Barack Obama’s sit-down interview with The New York Times, the first he has granted the paper since becoming president, contains this exchange:
Q. Mr. President, we need to turn it to foreign policy. I know we have a review going on right now about Afghanistan policy, but right now can you tell us, are we winning in Afghanistan?
Obama goes on to talk about what needs to be done in Afghanistan before saying this:
“At the heart of a new Afghanistan policy is going to be a smarter Pakistan policy. As long as you’ve got safe havens in these border regions that the Pakistani government can’t control or reach, in effective ways, we’re going to continue to see vulnerability on the Afghan side of the border. And so it’s very important for us to reach out to the Pakistani government, and work with them more effectively.”

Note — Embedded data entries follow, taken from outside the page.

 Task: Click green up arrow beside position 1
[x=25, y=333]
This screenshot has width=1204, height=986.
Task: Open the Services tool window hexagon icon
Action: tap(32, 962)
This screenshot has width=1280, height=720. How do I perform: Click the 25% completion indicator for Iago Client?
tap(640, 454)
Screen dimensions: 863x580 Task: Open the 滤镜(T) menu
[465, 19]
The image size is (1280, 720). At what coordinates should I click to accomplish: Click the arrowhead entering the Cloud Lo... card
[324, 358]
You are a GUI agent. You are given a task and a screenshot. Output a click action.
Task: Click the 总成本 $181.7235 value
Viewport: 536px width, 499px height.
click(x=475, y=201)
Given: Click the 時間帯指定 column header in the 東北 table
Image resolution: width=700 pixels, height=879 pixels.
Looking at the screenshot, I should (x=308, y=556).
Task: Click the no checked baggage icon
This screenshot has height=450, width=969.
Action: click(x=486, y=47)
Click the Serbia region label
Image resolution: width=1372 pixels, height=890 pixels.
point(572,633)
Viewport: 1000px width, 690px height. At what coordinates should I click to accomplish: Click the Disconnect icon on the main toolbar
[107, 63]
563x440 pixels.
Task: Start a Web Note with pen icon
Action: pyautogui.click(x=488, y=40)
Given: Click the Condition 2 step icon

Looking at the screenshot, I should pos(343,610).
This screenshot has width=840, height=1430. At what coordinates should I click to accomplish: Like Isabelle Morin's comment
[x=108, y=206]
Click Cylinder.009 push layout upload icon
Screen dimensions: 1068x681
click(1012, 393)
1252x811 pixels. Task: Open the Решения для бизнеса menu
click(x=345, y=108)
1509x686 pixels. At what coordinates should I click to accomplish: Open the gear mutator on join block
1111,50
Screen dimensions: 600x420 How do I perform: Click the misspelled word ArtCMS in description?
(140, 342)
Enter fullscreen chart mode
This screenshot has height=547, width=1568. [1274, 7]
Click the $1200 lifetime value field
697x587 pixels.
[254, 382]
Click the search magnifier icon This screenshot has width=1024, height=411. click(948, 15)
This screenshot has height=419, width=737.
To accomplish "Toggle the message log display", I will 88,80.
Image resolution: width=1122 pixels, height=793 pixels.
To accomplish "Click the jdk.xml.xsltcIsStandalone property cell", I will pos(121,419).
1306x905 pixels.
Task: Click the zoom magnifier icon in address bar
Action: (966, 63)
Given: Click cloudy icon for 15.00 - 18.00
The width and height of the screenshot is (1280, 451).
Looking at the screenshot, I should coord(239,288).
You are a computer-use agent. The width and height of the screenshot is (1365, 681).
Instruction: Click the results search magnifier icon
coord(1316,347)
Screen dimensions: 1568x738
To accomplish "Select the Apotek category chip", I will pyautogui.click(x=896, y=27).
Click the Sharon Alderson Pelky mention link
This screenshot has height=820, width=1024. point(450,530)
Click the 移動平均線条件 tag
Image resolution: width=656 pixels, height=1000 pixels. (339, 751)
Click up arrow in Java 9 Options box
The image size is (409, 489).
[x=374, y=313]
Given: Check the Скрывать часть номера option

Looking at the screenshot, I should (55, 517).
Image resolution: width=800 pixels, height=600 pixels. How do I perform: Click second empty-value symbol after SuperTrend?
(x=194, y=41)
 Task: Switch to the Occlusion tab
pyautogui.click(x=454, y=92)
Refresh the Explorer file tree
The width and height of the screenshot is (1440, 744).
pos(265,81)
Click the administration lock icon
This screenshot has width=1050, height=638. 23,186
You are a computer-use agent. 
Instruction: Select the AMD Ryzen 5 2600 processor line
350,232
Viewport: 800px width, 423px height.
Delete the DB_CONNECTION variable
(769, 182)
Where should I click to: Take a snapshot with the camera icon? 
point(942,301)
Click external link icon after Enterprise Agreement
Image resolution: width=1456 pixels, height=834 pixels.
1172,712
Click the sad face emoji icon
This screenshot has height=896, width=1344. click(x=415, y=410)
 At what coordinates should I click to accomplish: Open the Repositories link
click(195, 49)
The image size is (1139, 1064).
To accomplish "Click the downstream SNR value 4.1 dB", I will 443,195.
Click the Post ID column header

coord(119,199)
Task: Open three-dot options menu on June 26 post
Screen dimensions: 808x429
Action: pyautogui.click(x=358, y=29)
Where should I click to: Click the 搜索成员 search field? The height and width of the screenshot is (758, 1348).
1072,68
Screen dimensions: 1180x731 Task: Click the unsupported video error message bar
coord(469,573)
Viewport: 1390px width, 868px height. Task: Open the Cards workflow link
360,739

I don’t think anyone would disagree with this analysis. But, equally, I’ve never heard a convincing argument for how the Pakistani government can be persuaded to actually secure the tribal areas. The US government has been trying to persuade them to do this for seven years without much success. Obama is right to identify the Pakistan part of the problem but just identifying the problem is not a solution.
In other Afghan news, Hamid Karzai has agreed to postpone the presidential poll until August. This is a welcome development as it means that the election is more likely to be credible. The best scenario, though, would be for Karzai to stand down at the end of his term in May and hand over to the Chief Justice.